Trotz Corona: Berlinale soll 2021 stattfinden

Berlin - Die Berlinale soll im Februar 2021 trotz Corona-Pandemie stattfinden. Geplant sei ein "physisch stattfindendes Festival", teilten die Internationalen Filmfestspiele in Berlin mit.

Trotz der Corona-Pandemie soll die Berlinale 2021 wie gewohnt mit viel physischer Präsenz stattfinden. (Symbolfoto)
Trotz der Corona-Pandemie soll die Berlinale 2021 wie gewohnt mit viel physischer Präsenz stattfinden. (Symbolfoto)  © Michael Kappeler/dpa

Dabei solle "die größtmögliche Sicherheit" aller Gäste gewährleistet werden. Die Berlinale findet vom 11. bis 21. Februar 2021 statt. Sie zählt neben Cannes und Venedig zu den wichtigsten Filmfestivals der Welt.

"Wir halten uns an die Regeln, die dann Gültigkeit haben", sagte eine Sprecherin. Im Kino muss also voraussichtlich Abstand gehalten werden. Es könnte sein, dass insgesamt weniger Filme laufen. Einzelne Produktionen könnten öfter gezeigt werden - dann hätten mehr Zuschauer die Chance, einen Film trotz weniger Kinoplätze zu sehen.

Zudem sollen die Schauspielpreise künftig nicht mehr an eine "beste Darstellerin" und einen "besten Darsteller" gehen. Vielmehr werden in Zukunft Silberne Bären für die beste Leistung in einer Haupt- und einer Nebenrolle vergeben.
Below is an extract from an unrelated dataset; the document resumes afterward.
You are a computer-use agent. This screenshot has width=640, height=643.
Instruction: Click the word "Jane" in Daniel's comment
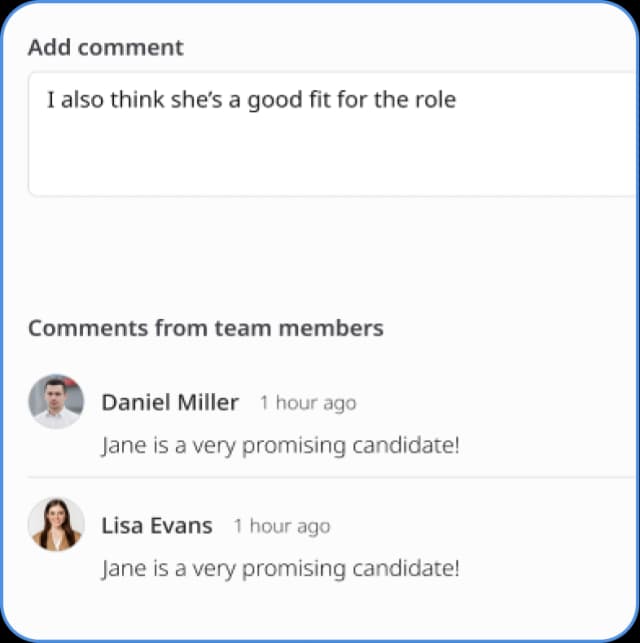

"Die Auszeichnungen im Schauspielfach nicht mehr nach Geschlechtern zu trennen, ist ein Signal für ein gendergerechteres Bewusstsein in der Filmbranche", teilten die Leiter Mariette Rissenbeek (64) und Carlo Chatrian (48) mit.

Ersetzt werden soll dann auch der Alfred-Bauer-Preis. Hintergrund sind Recherchen zur Vergangenheit des ersten Festivalleiters Alfred Bauer im Nationalsozialismus. 

Die Auswertung einer externen fachwissenschaftlichen Untersuchung werde im Spätsommer vorliegen und dann veröffentlicht, erklärte die Festivalleitung. In Zukunft soll ein Silberner Bär "Preis der Jury" vergeben werden.